The unicellular green alga Chlamydomonas reinhardtii is a model system for the study of photosynthesis and chloroplast biogenesis. C. reinhardtii has a photosynthesis apparatus similar to that of higher plants and it grows at rapid rate (generation time about 8 h). It is a facultative phototroph, which allows the isolation of mutants unable to perform photosynthesis and its sexual cycle allows a variety of genetic studies. Transformation of the nucleus and chloroplast genomes is easily performed. Gene transformation occurs mainly by homologous recombination in the chloroplast and heterologous recombination in the nucleus.
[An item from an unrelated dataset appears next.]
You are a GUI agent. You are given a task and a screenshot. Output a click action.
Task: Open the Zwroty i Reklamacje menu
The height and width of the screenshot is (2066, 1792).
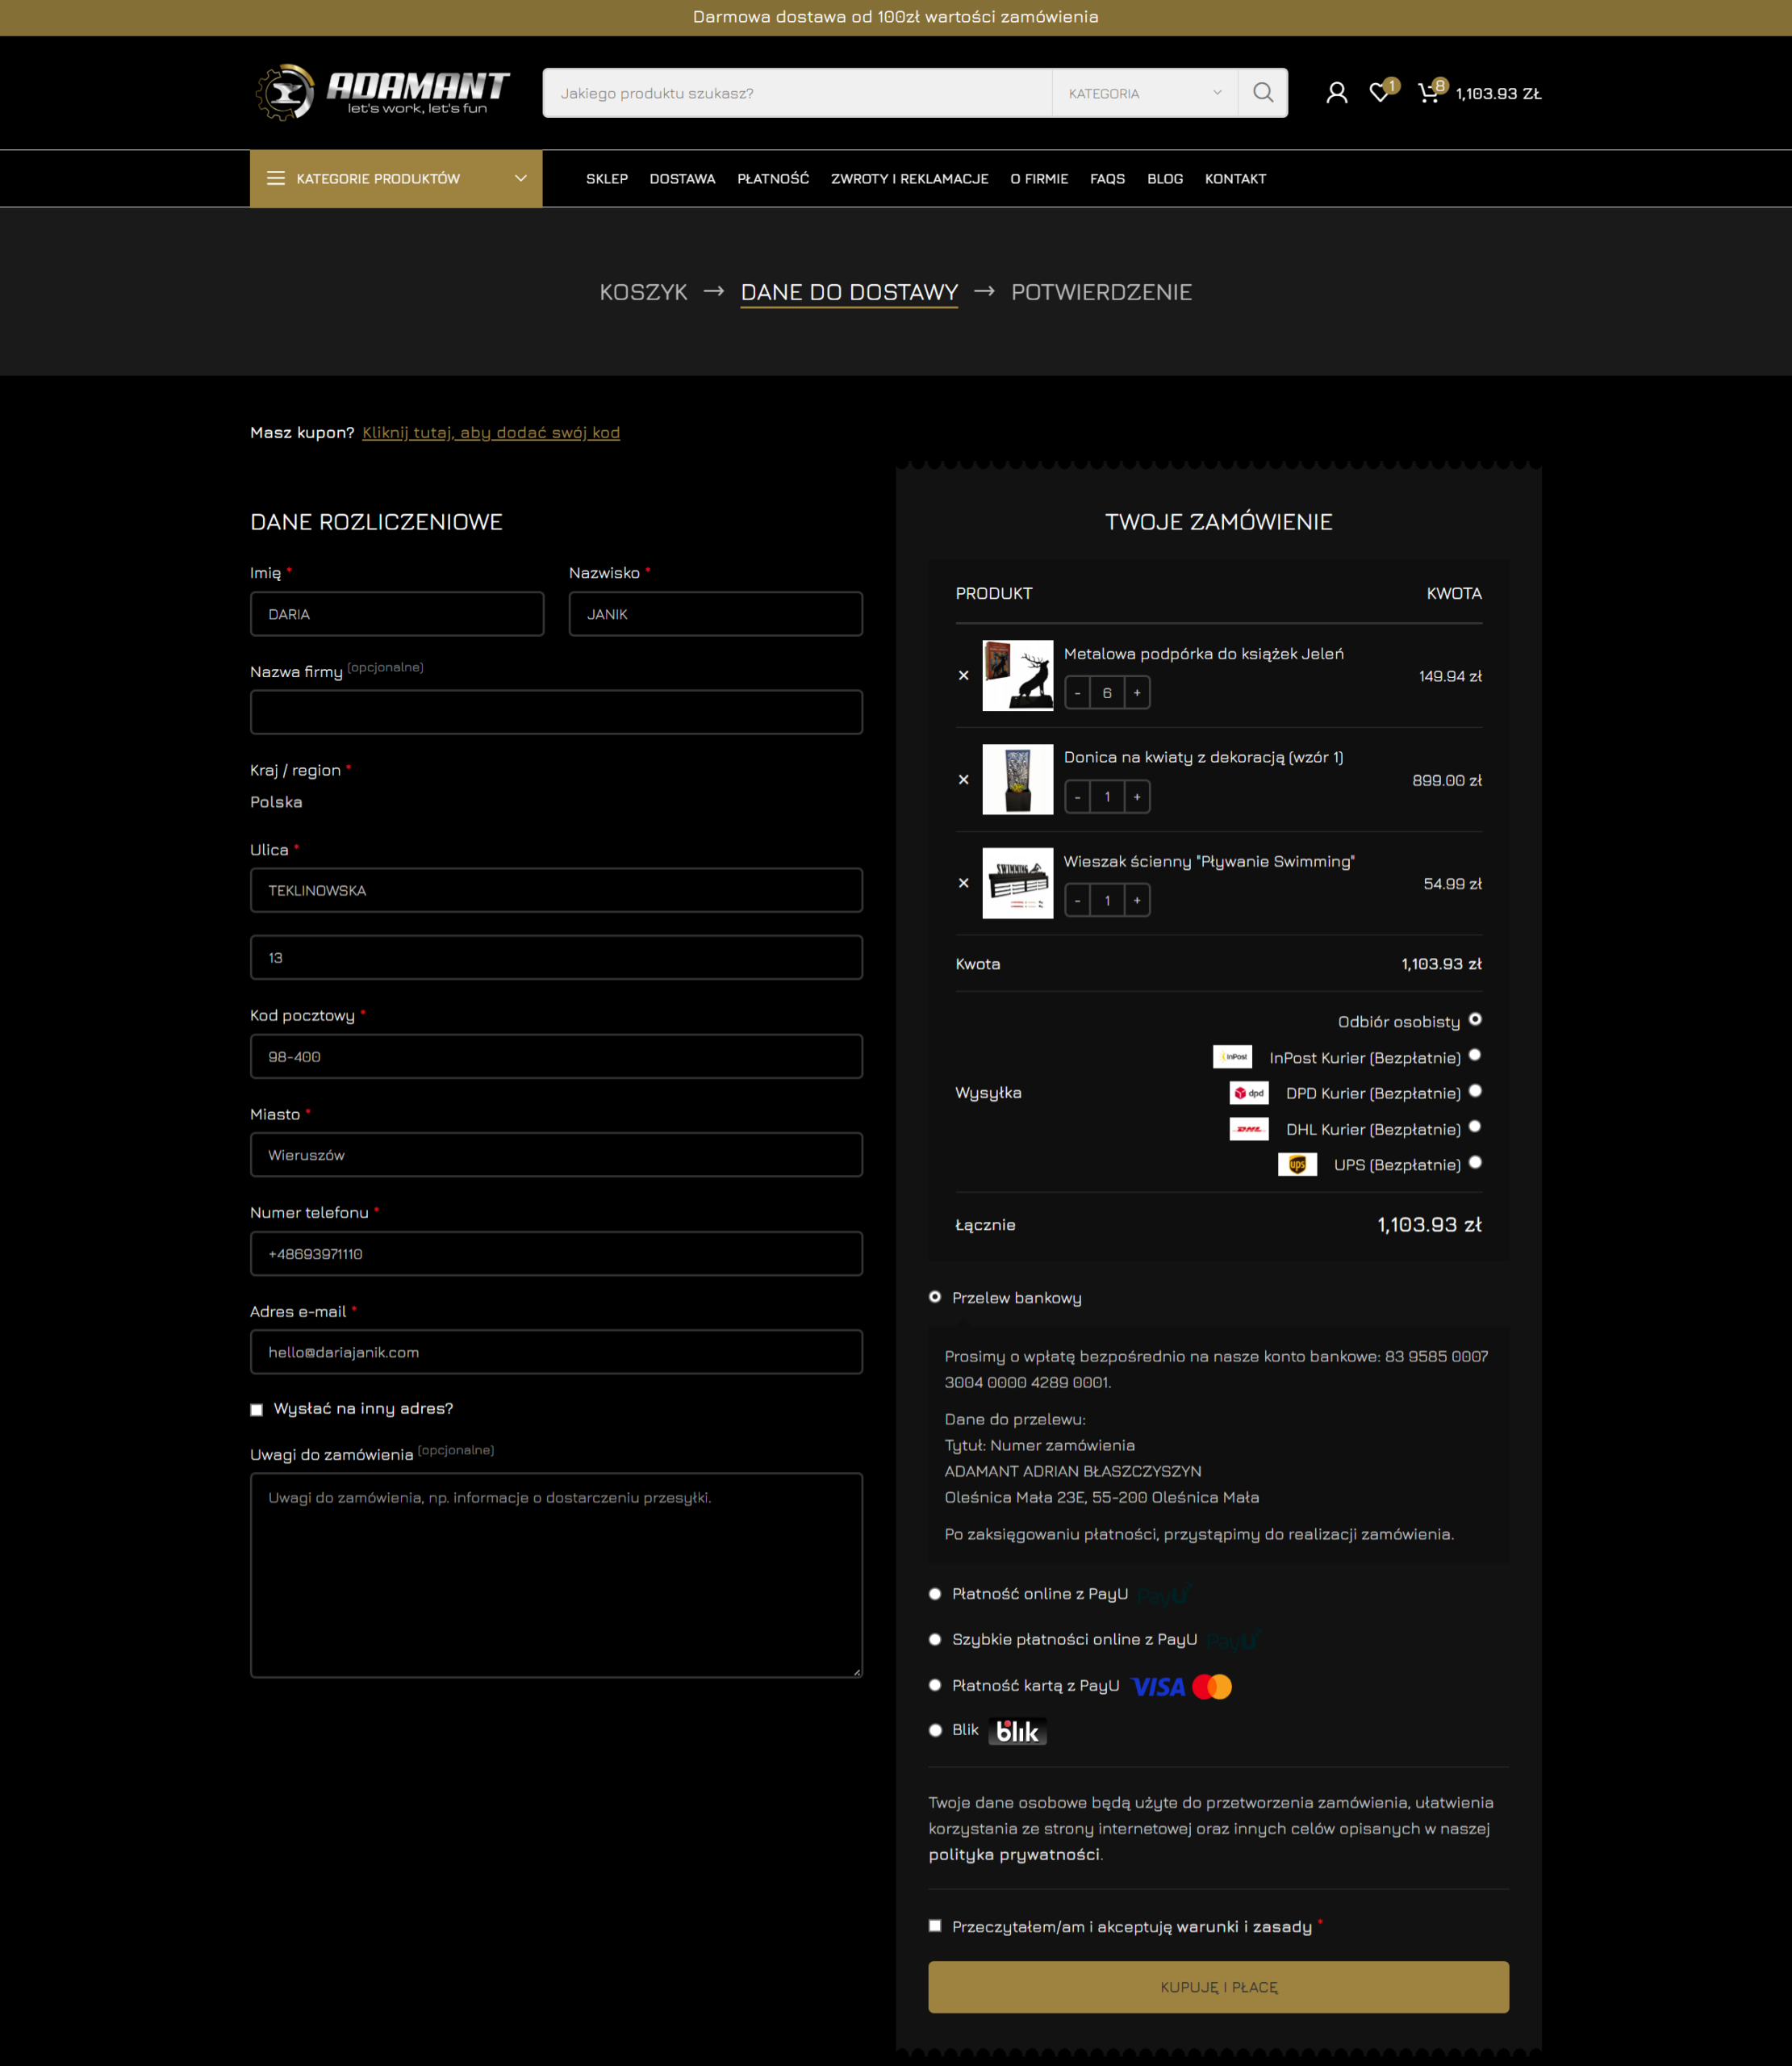[909, 179]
Mutants are precious tools for studies of thylakoid membrane structure, photosynthetic function and assembly. Photosynthesis mutants affected in the biogenesis of a subunit of a protein complex usually lack the entire complex; this pleiotropic effect has been used in the identification of the other subunits, in the attribution of spectroscopic signals and also as a `genetic cleaning' process which facilitates both protein complex purification, absorption spectroscopy studies or freeze-fracture analysis. The cytochrome b6 f complex is not required for the growth of C. reinhardtii, unlike the case of photosynthetic prokaryotes in which the cytochrome complex is also part of the respiratory chain, and can be uniquely studied in Chlamydomonas by genetic approaches. We describe in greater detail the use of Chlamydomonas mutants in the study of this complex.